Apakah mungkin hal ini disebabkan oleh rasa tak sabarku menunggu hari
pernikahanku bulan depan. Bisa jadi hal itu yang membuat hari-hari berjalan
begitu lambat. Hari Senin adalah hari yang sangat lambat dan membosankan karena
aku harus menunggu begitu lama untuk bertemu hari Sabtu saat aku bertemu
Kinanti. Jika sore menjelang maka ada rasa lega di hati karena sehari sudah aku
lalui. Seperti pada sore itu aku begitu gembira. Saat aku sedang membereskan
semua buku buku dimeja itu tiba-tiba pintu ruanganku diketuk dan terdengar
suara salam. Aku terkejut ketika di sana sudah berdiri Daisy Listya.
”Wa alaikum salaam. Listya mari masuk silahkan duduk!”, kataku. Tiga minggu sudah sejak suaminya meninggal, aku baru
sekarang ini kembali bertemu Listya. Tetap masih cantik hanya agak kurus dan
kelihatan lelah namun wajahnya sudah tidak dipenuhi beban yang berat. Wajah
Listya terlihat bebas lepas.
”Pak Alan maaf tadi saya ke ruangan Bapak tapi terkunci maka langsung saja
ke sini. Biasanya Pak Alan ada di Laboratorium ini!”, kata Listya. Aku terharu
mendengar penuturannya.
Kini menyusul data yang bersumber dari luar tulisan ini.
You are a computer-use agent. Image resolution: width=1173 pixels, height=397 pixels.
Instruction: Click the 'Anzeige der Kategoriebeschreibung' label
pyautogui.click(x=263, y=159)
Aku tahu Listya tidak akan pernah melupakan
Laboratorium HPLC yang penuh dengan kenangan ini. Laboratorium ini memang penuh
dengan cerita bersama Listya.
”Iya Listya. Memang Laboratorium ini sejak dulu adalah tempat saya untuk
mencari inspirasi!”, kataku sambil tertawa. Mendengar ini Listya hanya
tersenyum. Aku tiba-tiba teringat kembali masa masa indah di Laboratorium ini
bersama Listya.
”Iya Pak Alan. Bagi saya Laboratorium ini penuh dengan cerita. Di sini saya
di bimbing oleh Profesor Alan. Di sini juga saya pertama kali jatuh cinta
kepada orang yang saya kagumi!”, kata Listya tersenyum. Aku hanya terdiam.
”Oh ya Pak Alan. Saya punya janji kepada Bapak!”, kata Listya.
”Janji apa Listya!”, tanyaku.
”Ini Pak Novel yang saya janjikan!”, sambil menyerahkan sebuah novel dengan
sampul berwarna hijau dedaunan dan judul Masih Adakah Ruang Di Hatimu berwarna
kuning. Aku menerima novel tersebut sambil menatap kagum.
”Listya terima kasih!”, kataku pendek. Listya hanya tersenyum. Ya Allah
senyum ini adalah senyum Diana Faria. Senyum masa laluku. Berikanlah aku
kekuatan untuk selalu mengingatMu dan rasa syukur atas semua ciptaanMu.
”Pak Alan. Saya menyampaikan rasa bahagia ini kepada Bapak. Bu Kinan adalah
orang yang tepat menjadi teman hidup Bapak. Inshaa Allah saat pernikahan nanti
saya akan hadir untuk merasakan kebahagiaan Bapak dengan Bu Kinan!”, suara
Listya dengan senyum di bibirnya namun aku lihat kedua matanya basah dengan air
mata. Aku hanya bisa memandangnya dalam kebisuan.
”Maaf Pak Alan. Saya menangis, saya bahagia karena orang yang saya cintai sudah
mendapatkan kebahagiannya!”, suara Listya pelan penuh haru. Kembali aku hanya
bisa terdiam memandang wajah Listya yang bersimbah air mata. Ingin rasanya aku
menghapus tetes air mata yang mengalir dipipinya namun aku tidak kuasa. Aku
hanya bisa berkata dalam hati, Listya aku
bisa merasakan cintamu begitu luhur namun aku tidak tahu apakah takdir yang
Allah berikan kepadaku ternyata bukan menikah denganmu. Ataukah takdir yang
Allah berikan kepadamu ternyata bukan menikah denganku. Apakah itu takdir kita
Listya?.
Peristiwa Jumat sore itu menjadi catatan tersendiri bagiku. Sebuah novel berjudul
’Masih Adakah Ruang Di Hatimu’ yang saat ini aku genggam adalah sebuah ungkapan
hati Daisy Listya. Lalu sebuah kalimat dari bibir Listya yang akan selalu ku
kenang sampai kapanpun : ” Saya menangis, saya bahagia karena orang yang saya
cintai sudah mendapatkan kebahagiannya!”.
Fakta di hatiku bahwa Listya masih ada di hati ini, sama seperti halnya Diana
Faria namun fakta dihadapanku saat ini bahwa Kinanti Puspitasari adalah calon
terbaik untuk istriku. Dengan izin Allah, bulan depan Kinanti adalah istriku. Dengan
izinMu juga aku akan memulai hidup baru. Bimbinglah kami ya Allah.